Fixed the docs, thanks!. Also, the AbstractFloatSearchScript will be simpler to use. If you want to share the script you use, then it might be further optimized (like using ThreadLocalRandom). Hows the perf now?
On Friday, May 13, 2011 at 4:38 AM, Paul Loy wrote:

Looking through the code it's because it should be:

script.native.sp_rand.type: com.example.RandomOrderingNativeScriptFactory

The documentation is slightly wrong (has extraneous 's' chars and says 'type' rather than 'lang').
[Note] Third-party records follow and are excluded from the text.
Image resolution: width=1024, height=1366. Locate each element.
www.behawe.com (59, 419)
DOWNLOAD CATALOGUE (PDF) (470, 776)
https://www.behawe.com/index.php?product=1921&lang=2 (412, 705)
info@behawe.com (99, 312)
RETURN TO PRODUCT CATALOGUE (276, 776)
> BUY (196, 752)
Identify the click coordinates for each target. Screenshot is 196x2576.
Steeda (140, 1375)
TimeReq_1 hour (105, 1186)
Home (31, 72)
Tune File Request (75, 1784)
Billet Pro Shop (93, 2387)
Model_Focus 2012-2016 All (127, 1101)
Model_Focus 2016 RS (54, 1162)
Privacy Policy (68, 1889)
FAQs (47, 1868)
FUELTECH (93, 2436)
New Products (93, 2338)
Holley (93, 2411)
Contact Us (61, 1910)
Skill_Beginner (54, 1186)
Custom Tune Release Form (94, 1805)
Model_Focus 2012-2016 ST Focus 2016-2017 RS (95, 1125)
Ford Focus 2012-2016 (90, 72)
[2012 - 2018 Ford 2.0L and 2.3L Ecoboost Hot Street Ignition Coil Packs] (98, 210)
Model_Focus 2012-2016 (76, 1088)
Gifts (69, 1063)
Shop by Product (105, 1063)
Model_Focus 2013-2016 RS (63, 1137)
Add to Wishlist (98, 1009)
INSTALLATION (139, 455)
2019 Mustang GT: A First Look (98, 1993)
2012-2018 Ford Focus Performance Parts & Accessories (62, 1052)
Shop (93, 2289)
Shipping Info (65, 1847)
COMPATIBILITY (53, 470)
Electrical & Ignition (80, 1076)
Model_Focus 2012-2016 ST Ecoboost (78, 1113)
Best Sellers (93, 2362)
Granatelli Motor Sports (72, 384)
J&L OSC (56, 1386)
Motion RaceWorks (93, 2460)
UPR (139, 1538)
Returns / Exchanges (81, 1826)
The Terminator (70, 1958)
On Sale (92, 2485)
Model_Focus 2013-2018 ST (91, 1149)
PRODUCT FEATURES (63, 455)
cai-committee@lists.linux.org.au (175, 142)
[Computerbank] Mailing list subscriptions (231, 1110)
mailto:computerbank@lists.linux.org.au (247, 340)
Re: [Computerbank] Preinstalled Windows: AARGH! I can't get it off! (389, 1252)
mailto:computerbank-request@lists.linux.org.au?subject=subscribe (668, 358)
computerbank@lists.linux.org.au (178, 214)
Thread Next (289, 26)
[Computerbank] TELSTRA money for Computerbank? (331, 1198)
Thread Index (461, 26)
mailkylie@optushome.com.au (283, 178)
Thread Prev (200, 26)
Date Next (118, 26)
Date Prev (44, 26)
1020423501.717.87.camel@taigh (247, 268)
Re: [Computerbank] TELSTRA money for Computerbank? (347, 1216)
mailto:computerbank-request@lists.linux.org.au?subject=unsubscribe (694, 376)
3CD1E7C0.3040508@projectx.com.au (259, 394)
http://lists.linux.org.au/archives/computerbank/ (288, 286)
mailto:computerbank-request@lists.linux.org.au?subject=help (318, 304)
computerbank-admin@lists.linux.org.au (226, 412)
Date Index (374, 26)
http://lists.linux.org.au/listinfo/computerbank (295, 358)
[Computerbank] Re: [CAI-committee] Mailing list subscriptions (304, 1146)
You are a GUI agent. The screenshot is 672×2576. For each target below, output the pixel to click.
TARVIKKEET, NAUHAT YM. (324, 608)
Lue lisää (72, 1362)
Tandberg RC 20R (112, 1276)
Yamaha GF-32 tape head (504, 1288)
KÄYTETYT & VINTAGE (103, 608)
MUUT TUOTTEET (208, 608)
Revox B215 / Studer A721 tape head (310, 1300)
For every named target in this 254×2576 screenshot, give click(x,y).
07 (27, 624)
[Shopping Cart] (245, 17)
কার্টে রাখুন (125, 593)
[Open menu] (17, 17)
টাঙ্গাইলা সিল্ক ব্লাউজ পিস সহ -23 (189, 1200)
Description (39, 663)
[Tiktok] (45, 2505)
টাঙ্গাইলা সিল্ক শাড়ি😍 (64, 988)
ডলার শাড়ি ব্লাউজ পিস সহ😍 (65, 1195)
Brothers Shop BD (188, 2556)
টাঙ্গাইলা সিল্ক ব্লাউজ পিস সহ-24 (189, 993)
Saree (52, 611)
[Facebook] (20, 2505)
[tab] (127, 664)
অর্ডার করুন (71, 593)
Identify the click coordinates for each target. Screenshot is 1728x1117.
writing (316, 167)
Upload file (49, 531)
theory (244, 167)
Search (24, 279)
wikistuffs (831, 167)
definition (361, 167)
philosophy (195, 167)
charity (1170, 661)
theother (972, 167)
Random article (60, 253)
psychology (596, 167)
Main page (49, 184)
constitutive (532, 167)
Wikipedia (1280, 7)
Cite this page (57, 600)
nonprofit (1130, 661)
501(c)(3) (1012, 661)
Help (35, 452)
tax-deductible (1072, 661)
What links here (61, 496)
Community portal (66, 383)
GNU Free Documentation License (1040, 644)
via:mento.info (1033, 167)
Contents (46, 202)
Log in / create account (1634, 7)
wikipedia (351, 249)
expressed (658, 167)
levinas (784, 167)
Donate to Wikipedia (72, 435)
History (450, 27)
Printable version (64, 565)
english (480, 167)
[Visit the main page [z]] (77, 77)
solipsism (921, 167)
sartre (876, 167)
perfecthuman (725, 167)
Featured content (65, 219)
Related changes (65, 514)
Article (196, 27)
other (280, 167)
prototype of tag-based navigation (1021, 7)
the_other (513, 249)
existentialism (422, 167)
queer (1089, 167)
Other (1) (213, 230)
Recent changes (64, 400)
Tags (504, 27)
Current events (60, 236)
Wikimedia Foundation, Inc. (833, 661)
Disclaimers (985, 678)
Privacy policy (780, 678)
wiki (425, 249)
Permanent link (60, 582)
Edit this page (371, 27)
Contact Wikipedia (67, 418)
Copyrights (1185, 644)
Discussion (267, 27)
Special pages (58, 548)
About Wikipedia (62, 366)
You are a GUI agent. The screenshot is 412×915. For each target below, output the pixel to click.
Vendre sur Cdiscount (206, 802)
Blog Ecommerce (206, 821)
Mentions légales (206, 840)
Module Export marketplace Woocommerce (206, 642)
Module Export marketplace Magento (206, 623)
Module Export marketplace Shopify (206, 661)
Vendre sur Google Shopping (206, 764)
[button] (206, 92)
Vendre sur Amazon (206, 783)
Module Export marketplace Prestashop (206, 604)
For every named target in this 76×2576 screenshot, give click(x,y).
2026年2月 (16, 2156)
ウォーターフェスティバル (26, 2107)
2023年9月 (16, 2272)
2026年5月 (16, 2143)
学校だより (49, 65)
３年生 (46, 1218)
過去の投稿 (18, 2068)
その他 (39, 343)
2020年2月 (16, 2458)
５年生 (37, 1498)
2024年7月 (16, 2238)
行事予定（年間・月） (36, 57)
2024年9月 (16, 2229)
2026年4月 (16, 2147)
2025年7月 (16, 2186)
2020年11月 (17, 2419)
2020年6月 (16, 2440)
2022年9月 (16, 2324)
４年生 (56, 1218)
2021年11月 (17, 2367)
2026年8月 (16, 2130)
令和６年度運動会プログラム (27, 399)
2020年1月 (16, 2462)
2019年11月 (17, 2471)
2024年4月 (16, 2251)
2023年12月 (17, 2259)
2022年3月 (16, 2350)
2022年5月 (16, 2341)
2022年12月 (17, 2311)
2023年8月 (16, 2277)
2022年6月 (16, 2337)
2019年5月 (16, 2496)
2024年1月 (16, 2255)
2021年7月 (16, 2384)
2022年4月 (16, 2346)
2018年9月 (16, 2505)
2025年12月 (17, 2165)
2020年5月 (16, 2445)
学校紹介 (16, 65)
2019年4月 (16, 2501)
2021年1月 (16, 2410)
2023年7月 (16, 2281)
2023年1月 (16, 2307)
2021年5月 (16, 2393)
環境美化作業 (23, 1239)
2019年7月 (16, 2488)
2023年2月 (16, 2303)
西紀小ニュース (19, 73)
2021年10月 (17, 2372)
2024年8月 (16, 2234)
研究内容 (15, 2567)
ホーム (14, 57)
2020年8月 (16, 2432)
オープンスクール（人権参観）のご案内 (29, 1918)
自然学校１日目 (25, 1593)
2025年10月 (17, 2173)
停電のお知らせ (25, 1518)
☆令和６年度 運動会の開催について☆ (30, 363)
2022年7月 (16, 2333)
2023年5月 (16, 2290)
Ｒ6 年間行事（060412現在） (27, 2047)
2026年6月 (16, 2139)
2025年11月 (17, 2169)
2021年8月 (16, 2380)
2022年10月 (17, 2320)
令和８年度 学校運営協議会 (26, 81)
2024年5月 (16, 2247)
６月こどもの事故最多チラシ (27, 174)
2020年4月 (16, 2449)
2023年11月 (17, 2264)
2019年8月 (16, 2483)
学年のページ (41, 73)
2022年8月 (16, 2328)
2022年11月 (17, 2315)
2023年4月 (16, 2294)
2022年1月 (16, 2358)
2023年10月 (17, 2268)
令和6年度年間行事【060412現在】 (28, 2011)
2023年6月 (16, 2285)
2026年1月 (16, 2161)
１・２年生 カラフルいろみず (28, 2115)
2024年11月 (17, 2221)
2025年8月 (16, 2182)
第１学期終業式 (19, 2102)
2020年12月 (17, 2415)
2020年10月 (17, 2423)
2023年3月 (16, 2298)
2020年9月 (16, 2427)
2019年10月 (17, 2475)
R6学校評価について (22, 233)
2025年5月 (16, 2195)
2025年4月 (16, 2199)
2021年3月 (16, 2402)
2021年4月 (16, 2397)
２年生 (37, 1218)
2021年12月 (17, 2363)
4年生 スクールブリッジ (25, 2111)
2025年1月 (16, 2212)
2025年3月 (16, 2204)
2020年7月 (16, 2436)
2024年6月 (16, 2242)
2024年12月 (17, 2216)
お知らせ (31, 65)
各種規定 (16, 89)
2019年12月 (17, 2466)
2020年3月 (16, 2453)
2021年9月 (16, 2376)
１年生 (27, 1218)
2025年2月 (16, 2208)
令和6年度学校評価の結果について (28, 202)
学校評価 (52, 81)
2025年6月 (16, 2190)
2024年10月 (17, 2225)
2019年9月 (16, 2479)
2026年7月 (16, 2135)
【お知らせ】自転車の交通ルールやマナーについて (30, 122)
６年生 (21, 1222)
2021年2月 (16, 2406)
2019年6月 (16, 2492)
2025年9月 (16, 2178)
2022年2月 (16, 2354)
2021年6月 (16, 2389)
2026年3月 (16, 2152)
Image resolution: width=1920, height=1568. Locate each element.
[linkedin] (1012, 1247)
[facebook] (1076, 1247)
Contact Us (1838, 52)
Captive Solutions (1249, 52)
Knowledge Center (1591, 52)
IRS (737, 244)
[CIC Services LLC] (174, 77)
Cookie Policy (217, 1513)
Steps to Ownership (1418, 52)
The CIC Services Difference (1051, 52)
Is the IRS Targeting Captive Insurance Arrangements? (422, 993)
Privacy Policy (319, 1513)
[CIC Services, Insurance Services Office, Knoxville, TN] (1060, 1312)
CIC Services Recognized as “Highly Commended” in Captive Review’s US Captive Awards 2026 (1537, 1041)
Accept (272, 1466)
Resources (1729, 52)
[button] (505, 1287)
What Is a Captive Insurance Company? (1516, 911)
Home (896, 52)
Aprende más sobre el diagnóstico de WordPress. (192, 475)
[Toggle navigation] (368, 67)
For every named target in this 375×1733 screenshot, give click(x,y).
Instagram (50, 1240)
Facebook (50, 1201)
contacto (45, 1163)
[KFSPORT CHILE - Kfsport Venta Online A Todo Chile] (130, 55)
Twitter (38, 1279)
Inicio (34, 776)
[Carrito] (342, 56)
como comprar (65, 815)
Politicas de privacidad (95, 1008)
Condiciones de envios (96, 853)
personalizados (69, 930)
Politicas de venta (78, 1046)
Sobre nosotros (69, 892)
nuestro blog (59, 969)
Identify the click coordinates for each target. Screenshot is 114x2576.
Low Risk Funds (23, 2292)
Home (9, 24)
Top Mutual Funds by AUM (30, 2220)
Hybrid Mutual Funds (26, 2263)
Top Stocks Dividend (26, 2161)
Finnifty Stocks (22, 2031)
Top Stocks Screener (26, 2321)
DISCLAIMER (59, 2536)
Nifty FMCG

On Fri, May 13, 2011 at 2:28 AM, Paul Loy keteracel@gmail.com wrote:

So I put:

scripts.natives.sp_rand.type: com.example.RandomOrderingNativeScriptFactory

into my index settings and that did'nt work. Then I put it into the main settings and it also didn't work.

I get a stack trace:

org.elasticsearch.action.
search.SearchPhaseExecutionException: Failed to execute phase [query_fetch], total failure; shardFailures {[PW79QHCNS1ymKqdcLaICNQ][ugc][0]: SearchParseException[[ugc][0]: from[0],size[1000]: Parse Failure [Failed to parse source [
ò¦²om size$ âqueryò¦©lteredòºcustom_scoreòºmatch_allò»»scriptFsp_randÆlangEnativeó»¦ilterò¡®dò¦©ltersðº´ermò®¥west@1ó»¹»ó»»»]]]; nested: ElasticSearchIllegalArgumentException[Native script [sp_rand] not found]; }
at org.elasticsearch.action.search.type.TransportSearchTypeAction$BaseAsyncAction.onFirstPhaseResult(TransportSearchTypeAction.java:248)
at org.elasticsearch.action.search.type.TransportSearchTypeAction$BaseAsyncAction.access$400(TransportSearchTypeAction.java:75)
at org.elasticsearch.action.search.type.TransportSearchTypeAction$BaseAsyncAction$3.onFailure(TransportSearchTypeAction.java:198)
at org.elasticsearch.search.action.SearchServiceTransportAction.sendExecuteFetch(SearchServiceTransportAction.java:227)
at org.elasticsearch.action.search.type.TransportSearchQueryAndFetchAction$AsyncAction.sendExecuteFirstPhase(TransportSearchQueryAndFetchAction.java:71)
at org.elasticsearch.action.search.type.TransportSearchTypeAction$BaseAsyncAction.performFirstPhase(TransportSearchTypeAction.java:192)
at org.elasticsearch.action.search.type.TransportSearchTypeAction$BaseAsyncAction.access$000(TransportSearchTypeAction.java:75)
at org.elasticsearch.action.search.type.TransportSearchTypeAction$BaseAsyncAction$2.run(TransportSearchTypeAction.java:169)
at java.util.concurrent.ThreadPoolExecutor$Worker.runTask(ThreadPoolExecutor.java:886)
at java.util.concurrent.ThreadPoolExecutor$Worker.run(ThreadPoolExecutor.java:908)
at java.lang.Thread.run(Thread.java:662)

On Fri, May 13, 2011 at 1:28 AM, Paul Loy keteracel@gmail.com wrote:

0.16.1

Ah, I remember seeing that on a changelist / release notes.

Thanks,

On Fri, May 13, 2011 at 12:50 AM, Shay Banon shay.banon@elasticsearch.com wrote:

Which version of elasticsearch are you using? Since 0.16, you can implement custom Java based scripts that will be faster: Elasticsearch Platform — Find real-time answers at scale | Elastic. Might require a sample code integration, I can help.
On Friday, May 13, 2011 at 1:51 AM, Paul Loy wrote:

Profiling our application we see that around 40% of our CPU used is in executing the script part of our customscorequery.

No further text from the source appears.